_What the exercise asks_
Only the pictures are to be left out; return the rest of the data exactly as it stands.

_Extracted data_
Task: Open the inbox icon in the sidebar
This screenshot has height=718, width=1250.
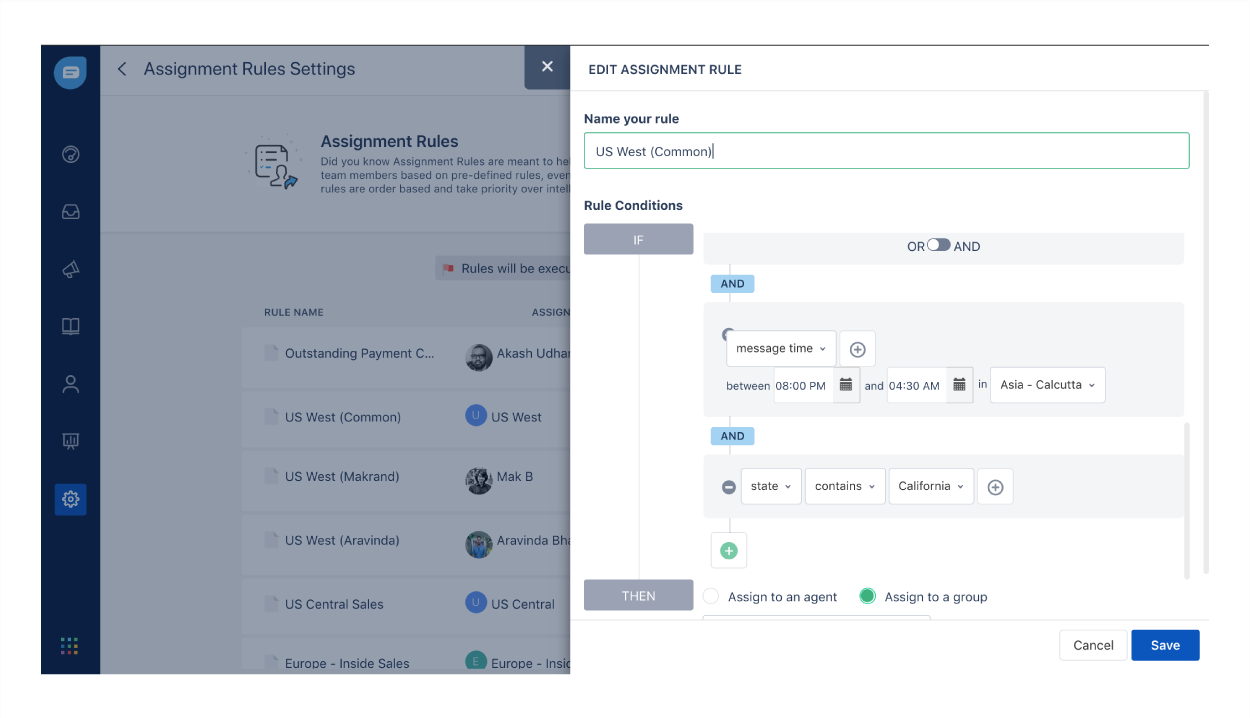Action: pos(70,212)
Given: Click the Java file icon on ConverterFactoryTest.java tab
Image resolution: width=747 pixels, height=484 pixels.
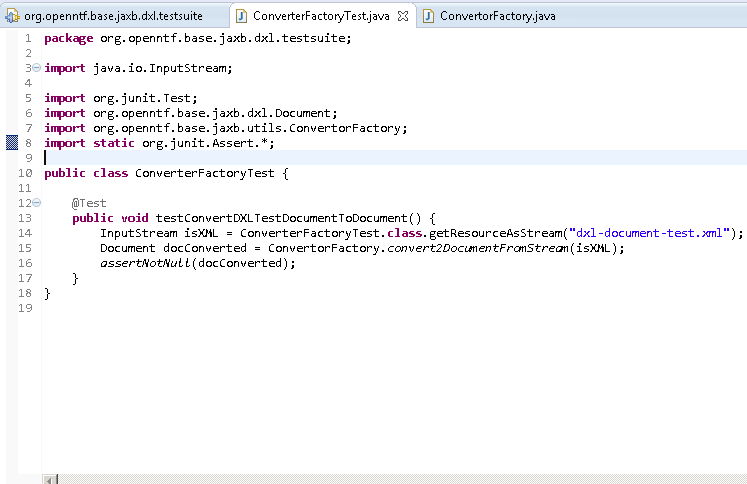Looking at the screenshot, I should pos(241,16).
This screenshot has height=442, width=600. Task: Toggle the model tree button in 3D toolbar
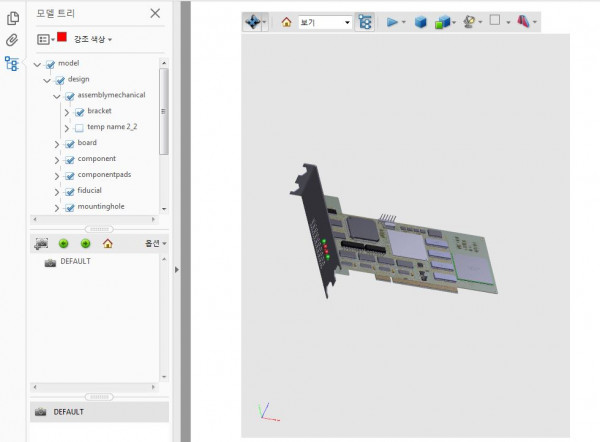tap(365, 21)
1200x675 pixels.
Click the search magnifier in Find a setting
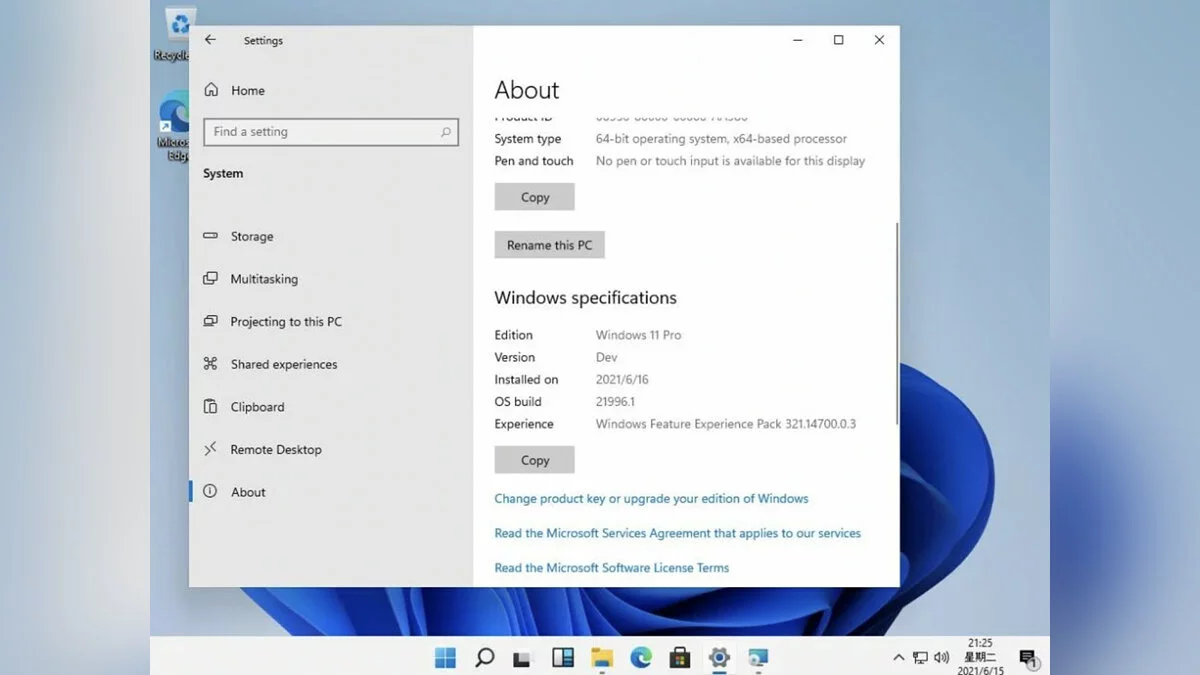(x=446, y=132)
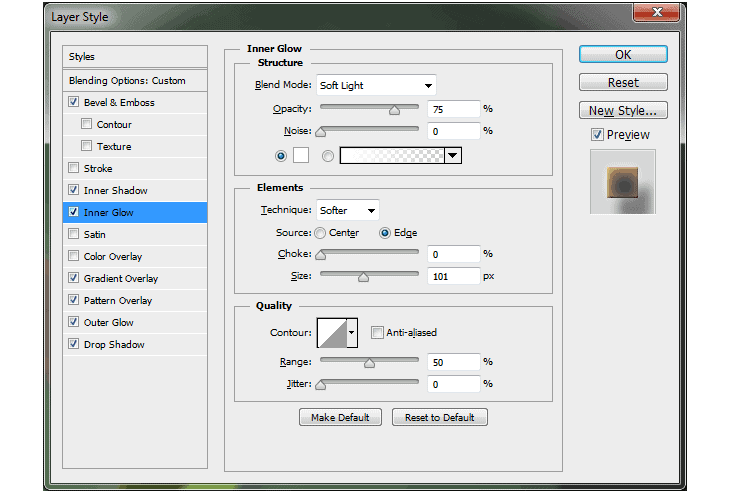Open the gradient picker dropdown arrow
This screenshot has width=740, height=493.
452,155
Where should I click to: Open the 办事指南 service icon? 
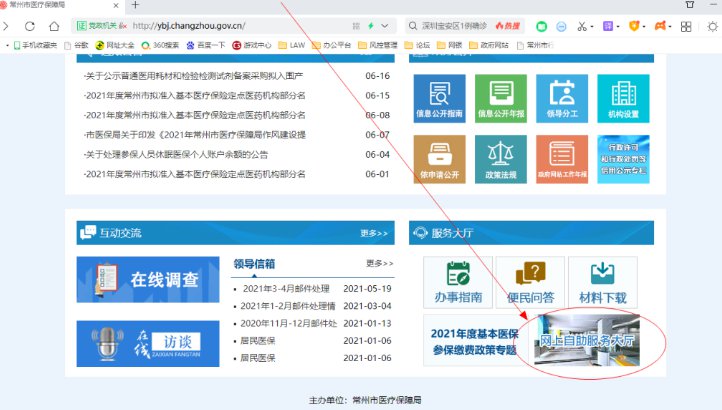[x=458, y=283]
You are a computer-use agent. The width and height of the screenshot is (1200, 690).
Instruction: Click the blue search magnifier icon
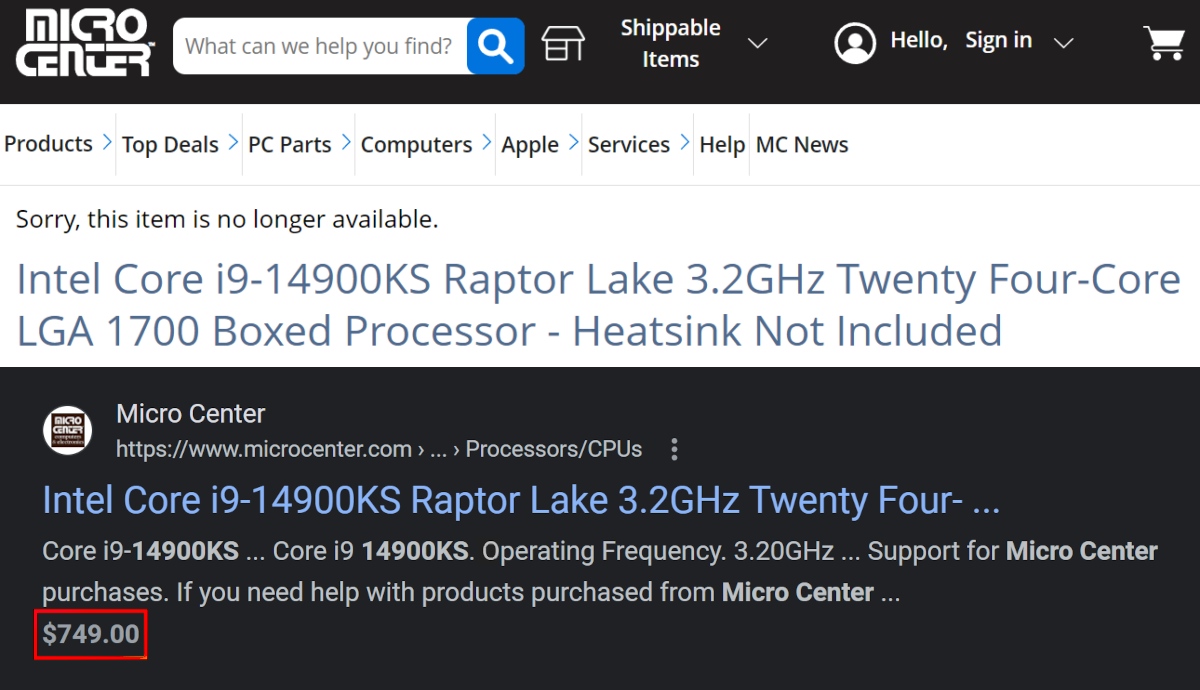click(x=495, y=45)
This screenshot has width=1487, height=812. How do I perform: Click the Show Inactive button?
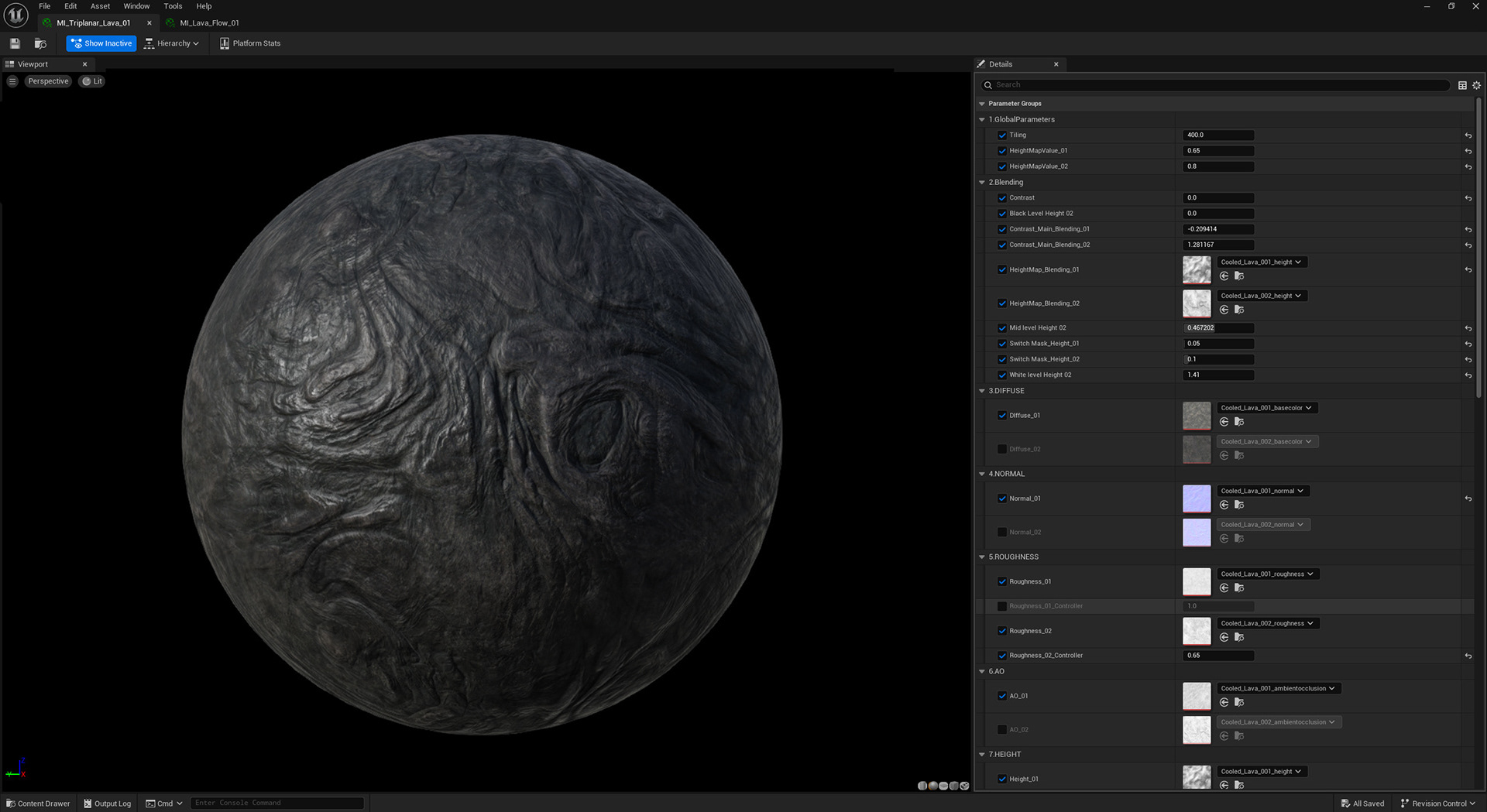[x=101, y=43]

_Task result_
Task: Open the inbox icon in the sidebar
This screenshot has height=718, width=1250.
Action: pos(70,212)
Given: Click the Java file icon on ConverterFactoryTest.java tab
Image resolution: width=747 pixels, height=484 pixels.
Looking at the screenshot, I should pos(241,16).
This screenshot has height=442, width=600. Task: Toggle the model tree button in 3D toolbar
tap(365, 21)
1200x675 pixels.
Click the search magnifier in Find a setting
(x=446, y=132)
Open the gradient picker dropdown arrow
This screenshot has width=740, height=493.
452,155
Where should I click to: Open the 办事指南 service icon? 
[x=458, y=283]
You are a computer-use agent. The width and height of the screenshot is (1200, 690).
Instruction: Click the blue search magnifier icon
click(x=495, y=45)
This screenshot has width=1487, height=812. How do I perform: Click the Show Inactive button?
[x=101, y=43]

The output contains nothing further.